**Selection**
━━━━━━
Then they would put their trust in God and would not forget his deeds but would keep his commands.

Saturday, November 15, 2008

Academy Update: World War II

The Edwards Academy is in the midst of Tapestry of Grace's Year 4, Unit 2, study of World War II. Tapestry's book list has steered us to some good selections. Key Battles of World War II is doing a good job of boiling down the military movements in an accessible way. Picture books like The Little Ships: The Heroic Rescue of Dunkirk and War Boy help the abstract become more concrete. I could really see my kids connecting the dots when we first read about the London Blitz. Immediately they interjected, "This is when Peter, Susan, Edmond, and Lucy left London!" It is exciting to see favorite literature books suddenly slide into a historical context!
━━━━━━
**Given data**
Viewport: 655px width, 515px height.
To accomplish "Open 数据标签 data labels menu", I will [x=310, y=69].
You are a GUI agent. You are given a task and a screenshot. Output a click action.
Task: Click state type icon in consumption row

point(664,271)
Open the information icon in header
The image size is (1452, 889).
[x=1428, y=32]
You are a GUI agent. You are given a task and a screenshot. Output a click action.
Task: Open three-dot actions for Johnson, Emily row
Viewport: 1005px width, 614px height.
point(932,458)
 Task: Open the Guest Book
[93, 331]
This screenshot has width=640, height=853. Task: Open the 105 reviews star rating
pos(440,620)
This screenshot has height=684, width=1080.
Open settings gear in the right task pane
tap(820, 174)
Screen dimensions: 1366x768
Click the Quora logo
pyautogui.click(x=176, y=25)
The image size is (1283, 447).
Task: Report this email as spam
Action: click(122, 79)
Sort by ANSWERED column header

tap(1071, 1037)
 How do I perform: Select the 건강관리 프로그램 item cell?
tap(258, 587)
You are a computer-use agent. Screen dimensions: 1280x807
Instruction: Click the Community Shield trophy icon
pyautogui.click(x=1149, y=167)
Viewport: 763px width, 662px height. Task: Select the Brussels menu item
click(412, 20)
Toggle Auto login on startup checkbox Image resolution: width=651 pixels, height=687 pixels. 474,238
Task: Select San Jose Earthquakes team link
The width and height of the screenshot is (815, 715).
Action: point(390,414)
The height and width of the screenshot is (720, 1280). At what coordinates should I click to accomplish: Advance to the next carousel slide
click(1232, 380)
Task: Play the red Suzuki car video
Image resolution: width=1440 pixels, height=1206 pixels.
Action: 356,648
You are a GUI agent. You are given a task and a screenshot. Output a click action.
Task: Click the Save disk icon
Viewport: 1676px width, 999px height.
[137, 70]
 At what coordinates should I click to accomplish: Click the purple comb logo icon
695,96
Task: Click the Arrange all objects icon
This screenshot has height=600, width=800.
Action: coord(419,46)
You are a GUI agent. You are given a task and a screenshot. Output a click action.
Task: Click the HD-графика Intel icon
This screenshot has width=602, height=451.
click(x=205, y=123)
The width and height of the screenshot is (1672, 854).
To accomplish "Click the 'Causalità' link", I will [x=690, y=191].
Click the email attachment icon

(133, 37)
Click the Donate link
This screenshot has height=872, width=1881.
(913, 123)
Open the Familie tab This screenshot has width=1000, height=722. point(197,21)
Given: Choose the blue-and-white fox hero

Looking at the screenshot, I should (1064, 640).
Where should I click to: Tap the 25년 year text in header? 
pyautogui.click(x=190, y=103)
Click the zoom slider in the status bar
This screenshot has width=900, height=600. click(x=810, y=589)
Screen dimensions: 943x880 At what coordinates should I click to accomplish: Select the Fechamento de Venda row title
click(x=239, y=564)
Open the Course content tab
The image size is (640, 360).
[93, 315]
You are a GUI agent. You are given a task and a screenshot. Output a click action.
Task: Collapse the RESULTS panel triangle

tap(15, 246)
━━━━━━
**Written task A**
In the World War II post, which book is praised for boiling down the military movements in an accessible way?
**Written task B**
From the World War II post, copy the stretch from "Then they would" through "a historical context!".

**Exercise output A**
Key Battles of World War II

**Exercise output B**
Then they would put their trust in God and would not forget his deeds but would keep his commands.

Saturday, November 15, 2008

Academy Update: World War II

The Edwards Academy is in the midst of Tapestry of Grace's Year 4, Unit 2, study of World War II. Tapestry's book list has steered us to some good selections. Key Battles of World War II is doing a good job of boiling down the military movements in an accessible way. Picture books like The Little Ships: The Heroic Rescue of Dunkirk and War Boy help the abstract become more concrete. I could really see my kids connecting the dots when we first read about the London Blitz. Immediately they interjected, "This is when Peter, Susan, Edmond, and Lucy left London!" It is exciting to see favorite literature books suddenly slide into a historical context!